2021年4月に「高齢者雇用安定法」が施行され、70歳までの雇用が努力義務化されたことで、年金を受け取りながら働くシニアが増加傾向にあります。

実際に総務省「統計からみた我が国の高齢者」によると、高齢者の就業率を年齢階級別にみたとき、65〜69歳は50.8%、70〜74歳は33.5%と、いずれも過去最高となりました。

60歳代後半においても半数の人が就労していることから、現代では「還暦を過ぎたら退職して静かに暮らす」という老後生活をしている人のほうが少ないのかもしれません。

上記のような、働けるうちは働くという選択をする人は一定数存在し、厚生年金に加入して働きながら受け取る老齢厚生年金を「在職老齢年金」と言います。

「年金を受け取りながら働けば収入が増額する」と思っている方もいるかもしれませんが、中には「収入があると公的年金が減額される」ケースもあります。

働くことで、本来は受け取れるはずだった金額が減額されることから「損をしている」と感じる人も少なくないでしょう。
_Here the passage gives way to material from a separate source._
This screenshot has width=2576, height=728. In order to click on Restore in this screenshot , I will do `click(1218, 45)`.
本記事では、働きながら年金を受け取る「在職老齢年金」で損をしないために、仕組みや意識したいポイントなどを解説していきます。

1. 在職老齢年金とは

在職老齢年金とは、厚生年金に加入している人が、働きながら受け取る老齢厚生年金のことを指します。
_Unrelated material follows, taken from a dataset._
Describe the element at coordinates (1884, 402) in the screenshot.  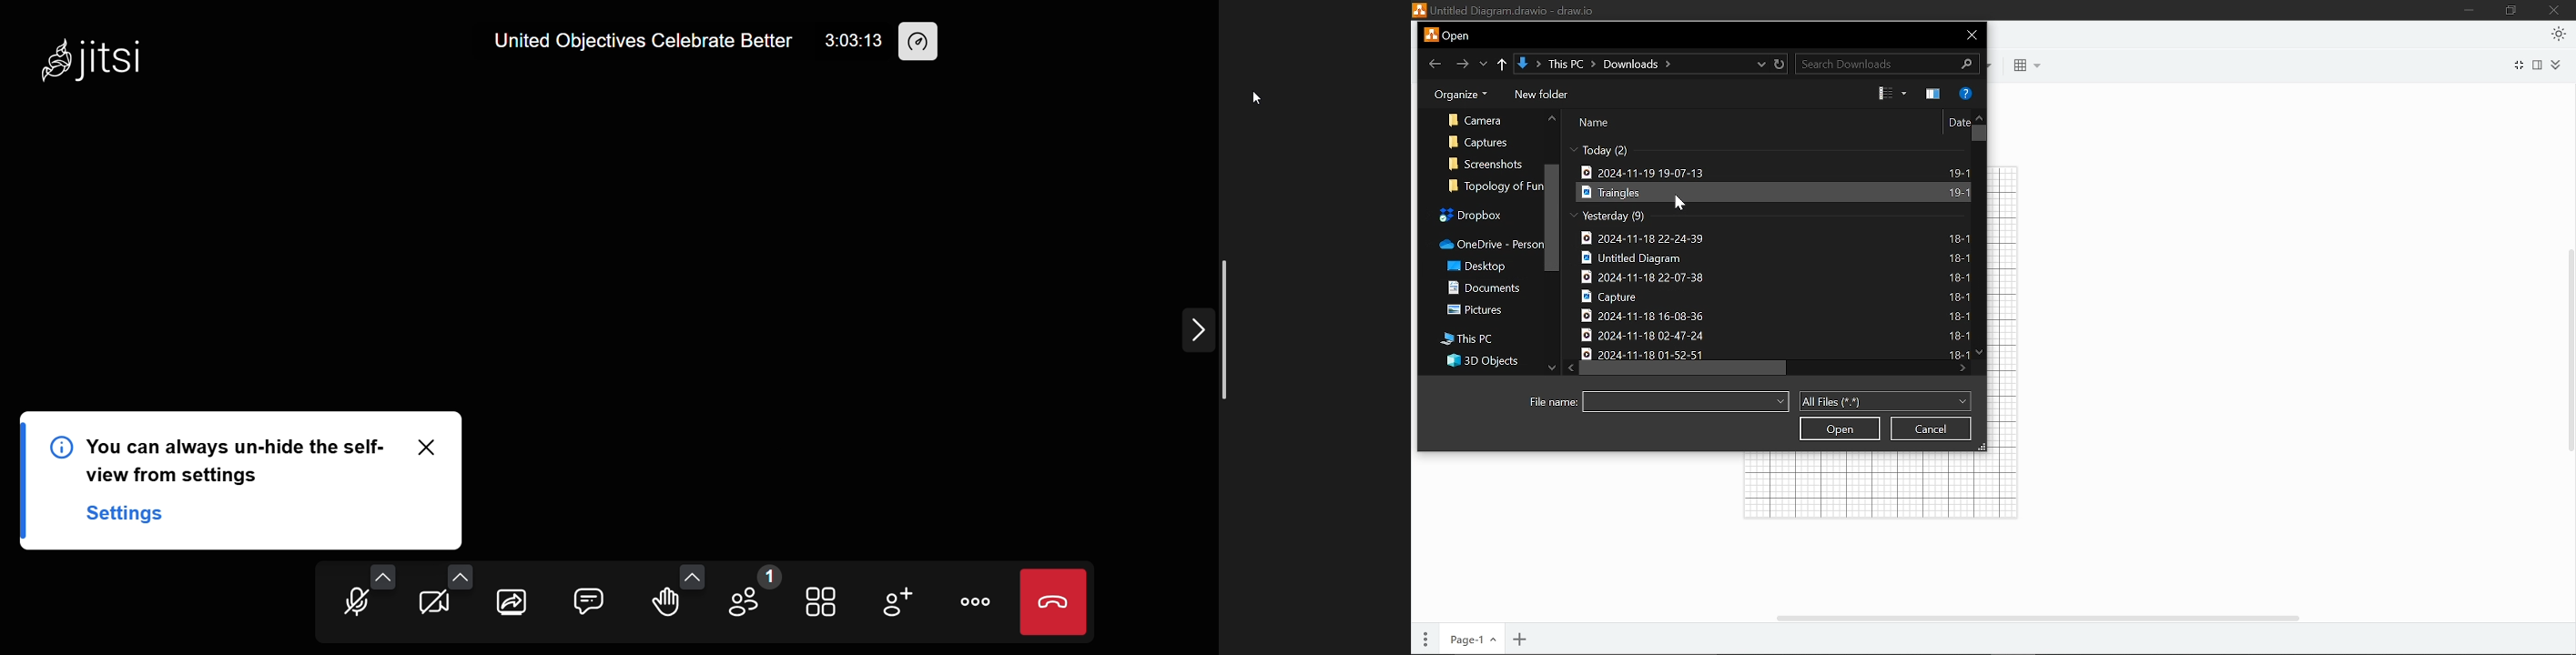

年金月額と月給や賞与に応じて、受け取れる年金額が減額され、場合によっては全額が支給停止になることもあります。

以前までは、60歳代前半と65歳以上で基準額が異なり複雑な内容になっていましたが、2022年度からは計算方法が緩和化されシンプルな内容になりました。

なお、個人事業主といった厚生年金に加入していない人が仕事を続けている場合は、在職老齢年金の適用を受けないため留意しておきましょう。